1) Good job reenforcing Canon's customer-unfriendly design practices and rewarding them for their marketing rather than their actual products. You are why we're having to have these conversations at all. Stop giving companies money until you know that they've actually delivered.
2) Tamron's 17-35mm f/2.8-4 is lighter and smaller than this, also uses a 77mm filter thread, and at least going by Bryan's results of this 14-35, the Tamron is optically better in the center and only very slightly worse in the furthest corners. The f/2.8 wide end is a bit soft but you can consider that aperture to just be a bonus, since the Canon lenses don't have it at all; stop it down to f/4 or beyond and the Tamron sharpens up significantly. (Or at least my copy did.) I've owned the Tamron, it wasn't my favourite wide-zoom by any means, but if size is important to you then it is your winner and optically it's very good.
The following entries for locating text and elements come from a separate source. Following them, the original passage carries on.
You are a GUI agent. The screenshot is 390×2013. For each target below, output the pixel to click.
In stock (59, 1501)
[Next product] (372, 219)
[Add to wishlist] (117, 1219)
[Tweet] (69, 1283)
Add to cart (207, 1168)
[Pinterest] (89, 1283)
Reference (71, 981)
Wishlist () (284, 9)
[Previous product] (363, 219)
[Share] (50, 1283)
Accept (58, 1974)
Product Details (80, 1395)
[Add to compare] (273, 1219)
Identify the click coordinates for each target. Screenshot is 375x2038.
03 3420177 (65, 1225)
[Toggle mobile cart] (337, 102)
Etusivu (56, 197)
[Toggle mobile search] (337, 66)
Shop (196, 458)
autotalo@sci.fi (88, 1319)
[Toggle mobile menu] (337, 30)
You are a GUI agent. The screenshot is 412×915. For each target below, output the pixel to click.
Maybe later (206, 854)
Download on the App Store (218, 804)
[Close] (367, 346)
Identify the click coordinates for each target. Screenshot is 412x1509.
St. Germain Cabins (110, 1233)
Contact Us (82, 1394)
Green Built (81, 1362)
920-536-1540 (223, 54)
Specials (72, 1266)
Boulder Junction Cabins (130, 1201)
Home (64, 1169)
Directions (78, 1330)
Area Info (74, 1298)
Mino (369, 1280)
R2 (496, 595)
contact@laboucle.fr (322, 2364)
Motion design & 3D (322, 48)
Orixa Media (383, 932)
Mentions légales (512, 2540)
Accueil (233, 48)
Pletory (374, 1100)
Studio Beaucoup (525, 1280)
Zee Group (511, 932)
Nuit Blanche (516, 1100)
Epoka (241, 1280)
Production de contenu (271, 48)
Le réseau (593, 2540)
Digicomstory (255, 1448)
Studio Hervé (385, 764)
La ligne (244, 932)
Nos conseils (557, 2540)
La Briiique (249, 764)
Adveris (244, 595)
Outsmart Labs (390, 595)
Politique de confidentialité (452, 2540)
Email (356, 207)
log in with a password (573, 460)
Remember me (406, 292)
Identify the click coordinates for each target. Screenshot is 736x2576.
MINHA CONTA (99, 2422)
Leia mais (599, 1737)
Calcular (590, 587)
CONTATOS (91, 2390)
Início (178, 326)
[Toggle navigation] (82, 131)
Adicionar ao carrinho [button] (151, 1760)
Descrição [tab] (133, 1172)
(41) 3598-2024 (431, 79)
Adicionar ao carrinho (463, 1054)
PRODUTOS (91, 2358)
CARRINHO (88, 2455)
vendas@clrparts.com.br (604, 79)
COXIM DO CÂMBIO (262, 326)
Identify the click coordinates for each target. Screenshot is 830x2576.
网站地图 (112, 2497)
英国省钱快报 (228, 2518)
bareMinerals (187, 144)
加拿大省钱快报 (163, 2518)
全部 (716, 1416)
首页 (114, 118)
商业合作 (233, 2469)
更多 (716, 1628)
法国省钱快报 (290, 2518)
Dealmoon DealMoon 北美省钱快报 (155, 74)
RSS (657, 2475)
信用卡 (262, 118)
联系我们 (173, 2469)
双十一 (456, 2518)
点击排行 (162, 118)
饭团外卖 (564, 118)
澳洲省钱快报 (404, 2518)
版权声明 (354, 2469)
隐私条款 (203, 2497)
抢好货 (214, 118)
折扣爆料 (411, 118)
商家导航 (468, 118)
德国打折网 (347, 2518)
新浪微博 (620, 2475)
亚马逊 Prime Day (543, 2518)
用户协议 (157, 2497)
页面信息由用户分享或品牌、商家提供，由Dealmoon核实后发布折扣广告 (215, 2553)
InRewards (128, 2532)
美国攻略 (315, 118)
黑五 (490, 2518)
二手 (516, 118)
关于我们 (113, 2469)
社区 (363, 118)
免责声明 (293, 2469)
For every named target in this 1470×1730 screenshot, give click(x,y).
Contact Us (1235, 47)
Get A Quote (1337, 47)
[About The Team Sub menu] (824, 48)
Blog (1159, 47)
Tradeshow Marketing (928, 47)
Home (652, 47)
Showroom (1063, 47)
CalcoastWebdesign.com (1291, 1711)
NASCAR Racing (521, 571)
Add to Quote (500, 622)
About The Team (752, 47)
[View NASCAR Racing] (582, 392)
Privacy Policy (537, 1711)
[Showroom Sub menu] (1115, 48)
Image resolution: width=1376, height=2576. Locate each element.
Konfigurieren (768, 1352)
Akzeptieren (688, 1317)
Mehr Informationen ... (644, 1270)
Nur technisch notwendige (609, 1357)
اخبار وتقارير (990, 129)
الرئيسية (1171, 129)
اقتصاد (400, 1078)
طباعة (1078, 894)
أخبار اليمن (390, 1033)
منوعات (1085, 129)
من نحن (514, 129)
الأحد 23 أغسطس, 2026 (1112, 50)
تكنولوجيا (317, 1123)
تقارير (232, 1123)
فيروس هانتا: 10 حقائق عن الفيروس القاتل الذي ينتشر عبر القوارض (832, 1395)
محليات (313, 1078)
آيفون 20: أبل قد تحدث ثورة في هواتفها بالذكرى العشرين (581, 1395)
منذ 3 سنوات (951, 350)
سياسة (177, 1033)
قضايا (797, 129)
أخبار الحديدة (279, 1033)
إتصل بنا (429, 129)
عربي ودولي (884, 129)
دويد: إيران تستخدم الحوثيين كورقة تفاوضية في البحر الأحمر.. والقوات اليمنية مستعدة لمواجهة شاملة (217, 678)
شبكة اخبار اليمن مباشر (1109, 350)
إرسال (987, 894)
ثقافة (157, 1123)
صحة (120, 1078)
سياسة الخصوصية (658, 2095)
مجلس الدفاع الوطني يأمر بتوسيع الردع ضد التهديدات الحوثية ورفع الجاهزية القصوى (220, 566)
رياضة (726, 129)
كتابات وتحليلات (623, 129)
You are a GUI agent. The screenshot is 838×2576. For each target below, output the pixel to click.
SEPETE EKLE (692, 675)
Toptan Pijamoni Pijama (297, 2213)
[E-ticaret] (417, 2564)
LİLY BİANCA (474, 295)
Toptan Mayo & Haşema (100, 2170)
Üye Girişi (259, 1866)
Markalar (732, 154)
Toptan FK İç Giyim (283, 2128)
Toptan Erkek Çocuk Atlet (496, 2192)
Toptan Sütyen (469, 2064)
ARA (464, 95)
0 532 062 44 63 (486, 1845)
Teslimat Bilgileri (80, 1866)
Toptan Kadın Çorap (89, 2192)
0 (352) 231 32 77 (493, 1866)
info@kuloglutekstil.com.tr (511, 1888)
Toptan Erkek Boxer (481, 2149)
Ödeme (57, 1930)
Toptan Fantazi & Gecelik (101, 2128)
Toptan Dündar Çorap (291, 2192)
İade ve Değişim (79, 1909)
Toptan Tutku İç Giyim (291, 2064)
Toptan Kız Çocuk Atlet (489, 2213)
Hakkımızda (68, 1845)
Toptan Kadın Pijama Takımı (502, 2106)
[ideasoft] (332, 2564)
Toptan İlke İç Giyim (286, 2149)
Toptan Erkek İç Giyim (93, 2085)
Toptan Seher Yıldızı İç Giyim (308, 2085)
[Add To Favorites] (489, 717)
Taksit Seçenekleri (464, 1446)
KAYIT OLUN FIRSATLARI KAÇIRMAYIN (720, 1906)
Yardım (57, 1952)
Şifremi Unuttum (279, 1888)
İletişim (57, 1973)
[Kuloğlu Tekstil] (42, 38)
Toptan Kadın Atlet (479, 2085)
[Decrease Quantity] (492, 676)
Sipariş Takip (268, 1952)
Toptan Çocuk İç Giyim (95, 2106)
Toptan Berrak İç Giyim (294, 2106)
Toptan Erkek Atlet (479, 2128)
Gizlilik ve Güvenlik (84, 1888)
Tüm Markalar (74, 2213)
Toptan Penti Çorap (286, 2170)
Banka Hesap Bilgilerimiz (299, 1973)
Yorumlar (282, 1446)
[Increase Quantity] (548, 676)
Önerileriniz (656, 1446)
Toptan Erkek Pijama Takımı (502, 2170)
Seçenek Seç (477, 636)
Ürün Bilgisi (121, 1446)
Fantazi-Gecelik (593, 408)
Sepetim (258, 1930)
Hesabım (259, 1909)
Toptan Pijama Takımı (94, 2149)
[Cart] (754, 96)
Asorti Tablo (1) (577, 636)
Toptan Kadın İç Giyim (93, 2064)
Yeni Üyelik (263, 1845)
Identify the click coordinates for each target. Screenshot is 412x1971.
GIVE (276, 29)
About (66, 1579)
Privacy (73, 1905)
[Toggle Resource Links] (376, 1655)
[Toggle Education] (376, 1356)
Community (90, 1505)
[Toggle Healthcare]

I did prefer the optics of the Canon 16-35mm f/4 and that's ultimately what I stuck with, but I appreciate not everyone wants to carry something that size around (and it is only size, not weight; the EF lens is only 80G heavier than this RF and only 150g heavier than the Tamron!) and/or pay that much.
However you spin it, however you want to try to justify it to yourself, you know that you've paid a gigantic, arbitrary premium, twice, for the sake of saving 80g (180g, if we're including the adapter), about ~1.5cm in length, and a clearly-flawed extra 2mm which is being completed via software rather than the glass you've ostensibly paid for. This is the problem—you are part of it—and this is what manufacturers (it's not Canon alone) need to not be rewarded for.